Impact · The scale of Walmart's commitment — 2 million employees, not a pilot cohort — signals that AI training is becoming table stakes for large employers. The Skillsoft data shows companies are moving past adoption and into accountability, wanting measurable proof that employees can actually use these tools. For recruiters, AI literacy is shifting from a differentiator to a baseline expectation in candidate evaluation, even at entry level.
Average healthcare costs for U.S. employers are expected to rise 6.7% this year, the highest increase in 15 years, according to Mercer data reported by HR Dive. GLP-1 weight-loss and diabetes drugs are a significant driver stretching employer budgets. CFOs are feeling acute pressure from the trajectory.
Impact · A 6.7% healthcare cost increase directly compresses compensation budgets and forces harder trade-offs between salary growth, benefits richness, and headcount. For HR leaders negotiating 2027 benefits renewals this fall, this sets a difficult baseline. Recruiting teams should expect candidates to scrutinize healthcare benefits more closely, and total comp modeling needs to account for accelerating benefits inflation.

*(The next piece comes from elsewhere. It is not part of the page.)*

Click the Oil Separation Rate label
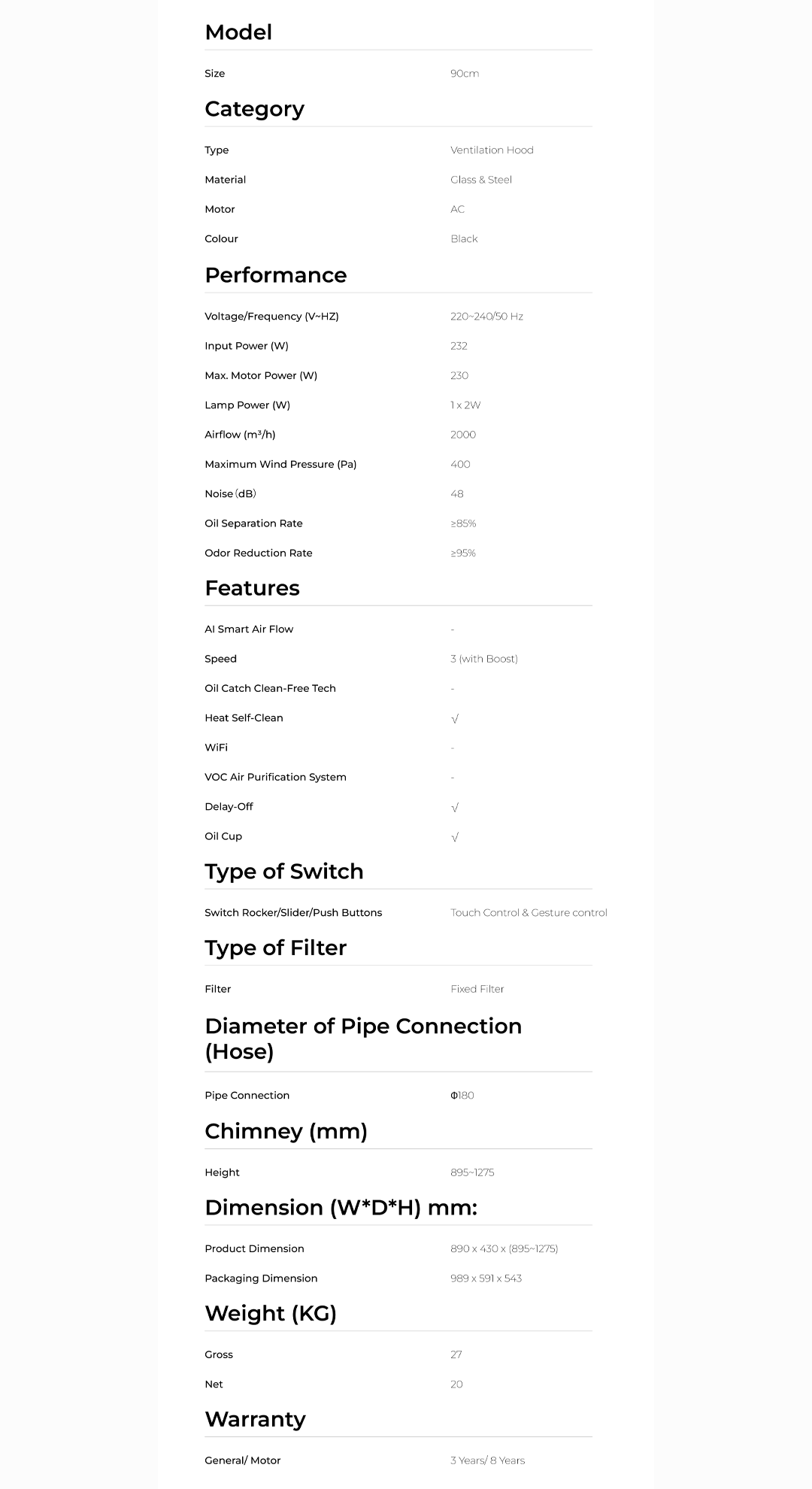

ICE announced it will now treat a number of I-9 errors that were previously considered minor — and often overlooked during audits — as more significant violations carrying the potential for substantial fines, according to HR Executive. The policy change reshapes employer compliance strategy for workforce documentation.
Impact · Organizations that passed previous I-9 audits with minor findings may now face material financial exposure under the same documentation practices. This is especially critical for employers with large hourly workforces, staffing agencies, and companies in industries with high turnover where I-9 errors compound. The risk extends to HR leaders personally accountable for compliance.
The U.S. Department of Labor proposed a new joint-employer rule that would use multiple factors to determine joint-employer status, attempting to sidestep the legal vulnerabilities that doomed the first Trump administration's rule, according to attorneys who spoke with HR Dive. The proposed rule's ability to survive court challenges remains an open question.
Impact · Companies relying on staffing agencies, contractors, and franchise models face renewed uncertainty about whether they could be classified as joint employers — triggering wage, benefits, and liability obligations for workers they don't directly employ. Even if the rule faces legal challenges, the proposal itself signals DOL's enforcement direction and could influence how auditors and plaintiffs' attorneys approach cases.
New research highlighted by HR Executive finds that mental health-related leaves of absence are becoming more common, driven by 'silent burnout' — employees who disengage gradually before reaching crisis. Separately, insured Americans continue to face significant hurdles accessing mental health services despite parity laws, with AMA President Dr. Bobby Mukkamala calling for equal access (HR Executive). These trends compound as employer healthcare costs hit a 15-year high.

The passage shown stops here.